What you should do =>
Word for word, restate the records that come after this.
BEGIN
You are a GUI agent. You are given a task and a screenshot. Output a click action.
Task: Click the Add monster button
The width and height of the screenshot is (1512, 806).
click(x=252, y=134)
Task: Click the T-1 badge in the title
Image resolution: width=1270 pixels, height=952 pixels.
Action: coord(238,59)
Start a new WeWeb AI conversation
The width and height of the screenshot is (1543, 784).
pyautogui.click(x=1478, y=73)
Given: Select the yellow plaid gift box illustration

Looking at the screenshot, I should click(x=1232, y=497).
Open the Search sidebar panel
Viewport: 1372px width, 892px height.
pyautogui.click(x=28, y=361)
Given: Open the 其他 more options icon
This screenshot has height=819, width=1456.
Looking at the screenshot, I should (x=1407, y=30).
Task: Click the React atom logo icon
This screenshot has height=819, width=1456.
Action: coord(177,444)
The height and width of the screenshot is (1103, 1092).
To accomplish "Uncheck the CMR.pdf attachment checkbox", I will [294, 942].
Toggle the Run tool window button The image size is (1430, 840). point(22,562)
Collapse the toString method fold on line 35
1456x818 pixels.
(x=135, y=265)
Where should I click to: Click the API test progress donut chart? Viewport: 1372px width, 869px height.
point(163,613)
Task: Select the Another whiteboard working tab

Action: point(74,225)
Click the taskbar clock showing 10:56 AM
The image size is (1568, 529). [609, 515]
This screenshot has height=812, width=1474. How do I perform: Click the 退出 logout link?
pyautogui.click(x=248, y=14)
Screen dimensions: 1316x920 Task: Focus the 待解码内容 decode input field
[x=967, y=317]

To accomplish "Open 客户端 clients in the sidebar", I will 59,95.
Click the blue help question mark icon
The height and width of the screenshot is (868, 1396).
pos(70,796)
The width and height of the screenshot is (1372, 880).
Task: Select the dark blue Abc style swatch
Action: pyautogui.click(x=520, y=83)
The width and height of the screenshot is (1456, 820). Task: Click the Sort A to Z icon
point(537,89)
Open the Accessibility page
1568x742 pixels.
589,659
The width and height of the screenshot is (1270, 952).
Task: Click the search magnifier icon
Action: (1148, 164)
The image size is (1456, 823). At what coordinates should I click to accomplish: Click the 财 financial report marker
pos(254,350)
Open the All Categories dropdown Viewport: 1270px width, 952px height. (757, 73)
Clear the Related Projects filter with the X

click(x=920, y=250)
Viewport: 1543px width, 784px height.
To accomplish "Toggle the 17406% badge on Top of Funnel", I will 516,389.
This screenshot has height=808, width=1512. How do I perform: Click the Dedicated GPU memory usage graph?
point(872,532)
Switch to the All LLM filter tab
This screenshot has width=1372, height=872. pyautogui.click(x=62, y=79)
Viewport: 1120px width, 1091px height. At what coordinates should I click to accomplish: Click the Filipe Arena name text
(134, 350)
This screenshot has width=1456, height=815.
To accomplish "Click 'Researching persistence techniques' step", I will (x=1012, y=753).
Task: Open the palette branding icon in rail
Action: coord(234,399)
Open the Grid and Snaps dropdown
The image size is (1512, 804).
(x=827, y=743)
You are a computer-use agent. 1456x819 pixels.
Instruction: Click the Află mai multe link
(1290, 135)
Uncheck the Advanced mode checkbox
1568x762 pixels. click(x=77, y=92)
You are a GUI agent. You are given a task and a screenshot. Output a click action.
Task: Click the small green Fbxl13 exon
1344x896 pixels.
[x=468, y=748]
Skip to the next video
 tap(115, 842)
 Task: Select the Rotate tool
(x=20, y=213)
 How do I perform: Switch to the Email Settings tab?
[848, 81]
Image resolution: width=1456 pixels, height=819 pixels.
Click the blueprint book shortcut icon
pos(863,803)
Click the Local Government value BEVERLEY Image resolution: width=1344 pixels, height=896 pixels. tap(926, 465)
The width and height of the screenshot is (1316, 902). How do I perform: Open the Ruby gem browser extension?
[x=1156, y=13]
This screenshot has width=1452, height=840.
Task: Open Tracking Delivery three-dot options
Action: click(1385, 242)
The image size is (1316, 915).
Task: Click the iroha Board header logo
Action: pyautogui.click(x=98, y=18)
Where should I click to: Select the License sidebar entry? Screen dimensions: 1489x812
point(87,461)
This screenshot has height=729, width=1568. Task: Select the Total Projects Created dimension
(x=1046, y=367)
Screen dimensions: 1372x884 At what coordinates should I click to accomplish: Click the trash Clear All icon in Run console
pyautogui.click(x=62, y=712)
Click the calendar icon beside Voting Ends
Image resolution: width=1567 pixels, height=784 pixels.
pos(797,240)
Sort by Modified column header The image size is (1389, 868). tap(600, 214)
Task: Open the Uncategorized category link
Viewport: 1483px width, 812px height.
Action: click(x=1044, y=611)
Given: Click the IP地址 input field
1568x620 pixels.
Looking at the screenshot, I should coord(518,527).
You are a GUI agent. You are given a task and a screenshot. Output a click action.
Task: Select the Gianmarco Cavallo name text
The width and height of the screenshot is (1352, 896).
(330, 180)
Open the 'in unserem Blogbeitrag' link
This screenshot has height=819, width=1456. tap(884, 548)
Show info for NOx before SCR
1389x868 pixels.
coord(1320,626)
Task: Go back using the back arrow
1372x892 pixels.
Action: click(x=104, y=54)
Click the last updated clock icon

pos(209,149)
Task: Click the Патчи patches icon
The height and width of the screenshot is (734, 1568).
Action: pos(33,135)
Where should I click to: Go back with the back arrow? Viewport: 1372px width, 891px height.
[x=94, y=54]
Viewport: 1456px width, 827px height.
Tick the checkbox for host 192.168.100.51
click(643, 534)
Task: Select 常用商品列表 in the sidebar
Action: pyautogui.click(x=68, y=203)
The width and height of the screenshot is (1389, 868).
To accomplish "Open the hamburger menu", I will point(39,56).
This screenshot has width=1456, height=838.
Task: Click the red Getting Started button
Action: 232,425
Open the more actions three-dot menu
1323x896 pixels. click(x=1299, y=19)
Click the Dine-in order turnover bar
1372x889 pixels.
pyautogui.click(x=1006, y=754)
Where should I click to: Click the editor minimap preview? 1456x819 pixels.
END
Problem solution =>
You are a GUI agent. You are given a task and a screenshot. Output a click action.
Task: Click the Add monster button
The width and height of the screenshot is (1512, 806).
click(x=252, y=134)
Task: Click the T-1 badge in the title
Image resolution: width=1270 pixels, height=952 pixels.
Action: coord(238,59)
Start a new WeWeb AI conversation
The width and height of the screenshot is (1543, 784).
pyautogui.click(x=1478, y=73)
Given: Select the yellow plaid gift box illustration

Looking at the screenshot, I should click(x=1232, y=497).
Open the Search sidebar panel
Viewport: 1372px width, 892px height.
pyautogui.click(x=28, y=361)
Given: Open the 其他 more options icon
This screenshot has height=819, width=1456.
Looking at the screenshot, I should (x=1407, y=30).
Task: Click the React atom logo icon
This screenshot has height=819, width=1456.
Action: coord(177,444)
The height and width of the screenshot is (1103, 1092).
To accomplish "Uncheck the CMR.pdf attachment checkbox", I will [294, 942].
Toggle the Run tool window button The image size is (1430, 840). point(22,562)
Collapse the toString method fold on line 35
1456x818 pixels.
(x=135, y=265)
Where should I click to: Click the API test progress donut chart? Viewport: 1372px width, 869px height.
point(163,613)
Task: Select the Another whiteboard working tab

Action: point(74,225)
Click the taskbar clock showing 10:56 AM
The image size is (1568, 529). [609, 515]
This screenshot has height=812, width=1474. How do I perform: Click the 退出 logout link?
pyautogui.click(x=248, y=14)
Screen dimensions: 1316x920 Task: Focus the 待解码内容 decode input field
[x=967, y=317]

To accomplish "Open 客户端 clients in the sidebar", I will 59,95.
Click the blue help question mark icon
The height and width of the screenshot is (868, 1396).
pos(70,796)
The width and height of the screenshot is (1372, 880).
Task: Select the dark blue Abc style swatch
Action: pyautogui.click(x=520, y=83)
The width and height of the screenshot is (1456, 820). Task: Click the Sort A to Z icon
point(537,89)
Open the Accessibility page
1568x742 pixels.
589,659
The width and height of the screenshot is (1270, 952).
Task: Click the search magnifier icon
Action: (1148, 164)
The image size is (1456, 823). At what coordinates should I click to accomplish: Click the 财 financial report marker
pos(254,350)
Open the All Categories dropdown Viewport: 1270px width, 952px height. (757, 73)
Clear the Related Projects filter with the X

click(x=920, y=250)
Viewport: 1543px width, 784px height.
To accomplish "Toggle the 17406% badge on Top of Funnel", I will 516,389.
This screenshot has height=808, width=1512. How do I perform: Click the Dedicated GPU memory usage graph?
point(872,532)
Switch to the All LLM filter tab
This screenshot has width=1372, height=872. pyautogui.click(x=62, y=79)
Viewport: 1120px width, 1091px height. At what coordinates should I click to accomplish: Click the Filipe Arena name text
(134, 350)
This screenshot has width=1456, height=815.
To accomplish "Click 'Researching persistence techniques' step", I will (x=1012, y=753).
Task: Open the palette branding icon in rail
Action: coord(234,399)
Open the Grid and Snaps dropdown
The image size is (1512, 804).
(x=827, y=743)
You are a computer-use agent. 1456x819 pixels.
Instruction: Click the Află mai multe link
(1290, 135)
Uncheck the Advanced mode checkbox
1568x762 pixels. click(x=77, y=92)
You are a GUI agent. You are given a task and a screenshot. Output a click action.
Task: Click the small green Fbxl13 exon
1344x896 pixels.
[x=468, y=748]
Skip to the next video
 tap(115, 842)
 Task: Select the Rotate tool
(x=20, y=213)
 How do I perform: Switch to the Email Settings tab?
[848, 81]
Image resolution: width=1456 pixels, height=819 pixels.
Click the blueprint book shortcut icon
pos(863,803)
Click the Local Government value BEVERLEY Image resolution: width=1344 pixels, height=896 pixels. tap(926, 465)
The width and height of the screenshot is (1316, 902). How do I perform: Open the Ruby gem browser extension?
[x=1156, y=13]
This screenshot has width=1452, height=840.
Task: Open Tracking Delivery three-dot options
Action: click(1385, 242)
The image size is (1316, 915).
Task: Click the iroha Board header logo
Action: pyautogui.click(x=98, y=18)
Where should I click to: Select the License sidebar entry? Screen dimensions: 1489x812
point(87,461)
This screenshot has height=729, width=1568. Task: Select the Total Projects Created dimension
(x=1046, y=367)
Screen dimensions: 1372x884 At what coordinates should I click to accomplish: Click the trash Clear All icon in Run console
pyautogui.click(x=62, y=712)
Click the calendar icon beside Voting Ends
Image resolution: width=1567 pixels, height=784 pixels.
pos(797,240)
Sort by Modified column header The image size is (1389, 868). tap(600, 214)
Task: Open the Uncategorized category link
Viewport: 1483px width, 812px height.
Action: click(x=1044, y=611)
Given: Click the IP地址 input field
1568x620 pixels.
Looking at the screenshot, I should coord(518,527).
You are a GUI agent. You are given a task and a screenshot. Output a click action.
Task: Select the Gianmarco Cavallo name text
The width and height of the screenshot is (1352, 896).
(330, 180)
Open the 'in unserem Blogbeitrag' link
This screenshot has height=819, width=1456. tap(884, 548)
Show info for NOx before SCR
1389x868 pixels.
coord(1320,626)
Task: Go back using the back arrow
1372x892 pixels.
Action: click(x=104, y=54)
Click the last updated clock icon

pos(209,149)
Task: Click the Патчи patches icon
The height and width of the screenshot is (734, 1568).
Action: pos(33,135)
Where should I click to: Go back with the back arrow? Viewport: 1372px width, 891px height.
[x=94, y=54]
Viewport: 1456px width, 827px height.
Tick the checkbox for host 192.168.100.51
click(643, 534)
Task: Select 常用商品列表 in the sidebar
Action: pyautogui.click(x=68, y=203)
The width and height of the screenshot is (1389, 868).
To accomplish "Open the hamburger menu", I will point(39,56).
This screenshot has width=1456, height=838.
Task: Click the red Getting Started button
Action: 232,425
Open the more actions three-dot menu
1323x896 pixels. click(x=1299, y=19)
Click the Dine-in order turnover bar
1372x889 pixels.
pyautogui.click(x=1006, y=754)
Where should I click to: Click the editor minimap preview? 1456x819 pixels.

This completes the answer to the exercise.